> _EXCERPTED TEXT_:
It is time for change.
Moving Upstream is about regulated practice in the field of parental alienation, early intervention to properly triage cases and forensic assessment to ensure that the psychologically split state of mind in a child is recognised, flagged and NOT depended upon for decisions going forward. Moving Upstream is about helping families at the earliest point in divorce and separation instead of dragging the bodies out of the water to resuscitate them further down. Moving Upstream is a strategy which recognises that divorce and separation harms children and that the space in between two newly separated parents is an incredibly problematic space for children of all ages. Moving Upstream is about the reform of family services away from feminist thinking and towards therapeutic assistance which truly helps children to negotiate the painful landscape of divorce and separation.

> _DATA LISTING_:
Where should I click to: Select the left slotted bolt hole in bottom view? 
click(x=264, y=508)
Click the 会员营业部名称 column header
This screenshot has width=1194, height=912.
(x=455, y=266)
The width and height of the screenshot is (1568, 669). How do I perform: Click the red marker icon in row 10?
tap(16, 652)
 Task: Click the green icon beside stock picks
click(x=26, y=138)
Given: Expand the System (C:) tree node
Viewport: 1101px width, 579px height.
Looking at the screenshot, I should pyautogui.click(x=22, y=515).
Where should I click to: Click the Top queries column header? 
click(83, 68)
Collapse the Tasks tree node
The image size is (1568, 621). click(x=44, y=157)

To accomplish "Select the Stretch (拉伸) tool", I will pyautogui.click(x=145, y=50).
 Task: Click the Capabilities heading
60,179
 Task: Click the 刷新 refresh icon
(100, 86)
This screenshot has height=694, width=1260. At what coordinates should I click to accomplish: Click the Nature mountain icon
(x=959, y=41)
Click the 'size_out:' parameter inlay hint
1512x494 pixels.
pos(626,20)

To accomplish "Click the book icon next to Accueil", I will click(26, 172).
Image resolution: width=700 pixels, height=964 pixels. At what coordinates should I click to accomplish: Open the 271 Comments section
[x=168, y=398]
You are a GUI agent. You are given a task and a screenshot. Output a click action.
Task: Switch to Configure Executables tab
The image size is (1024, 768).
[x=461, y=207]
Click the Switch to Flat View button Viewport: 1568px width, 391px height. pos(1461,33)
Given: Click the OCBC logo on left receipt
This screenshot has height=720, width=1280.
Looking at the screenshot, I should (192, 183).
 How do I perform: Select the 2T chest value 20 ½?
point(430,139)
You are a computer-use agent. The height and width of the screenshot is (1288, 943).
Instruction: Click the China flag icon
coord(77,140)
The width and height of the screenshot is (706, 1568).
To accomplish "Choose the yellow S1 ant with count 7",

> _TASKS TO PERFORM_:
[a] According to the Moving Upstream passage, why should cases receive forensic assessment? Answer in one to three sentences.
[b] In the Moving Upstream passage, what should family services be reformed toward?
[c] Continue the Moving Upstream passage from its last sentence.

> _ANSWERS FOR THE TASKS_:
[a] Forensic assessment ensures that a child's psychologically split state of mind is recognized and flagged. It also ensures that this state of mind is not relied on for decisions going forward.

[b] Therapeutic assistance that truly helps children negotiate the painful landscape of divorce and separation.

[c]
Moving Upstream to Address the Problem of Parental Alienation in Europe is the start of a new phase of work with children of divorce and separation and it begins by regulating the work of all practitioners in this field. As we regulate the space we protect parents and children and also practitioners who do this work. As we protect practitioners, more will come to do this work which means that the stranglehold that blinkered family services have on vulnerable families will be diminished. With recognised standards of practice in place, no family will have to suffer at the hands of untrained and unaware practitioners. In the future, anyone whose child is rejecting or resisting contact, will have access to the assessments which differentiate parental alienation and to treatment routes which are shown to work.
Moving Upstream matters because prevention is far better than cure in parental alienation and the evidence which is emerging from young people, of the damage that parental alienation does underscores this tenfold. One day very soon, the children whose wishes and feelings were upheld by the family court, will be standing in court asking for damages for the harm done to them. And with the evidence they hold about what could and should have been done but wasn’t and the evidence that those who could and should have done something didn’t, this is a generation of children who will help to prevent damage being done to the children coming after them.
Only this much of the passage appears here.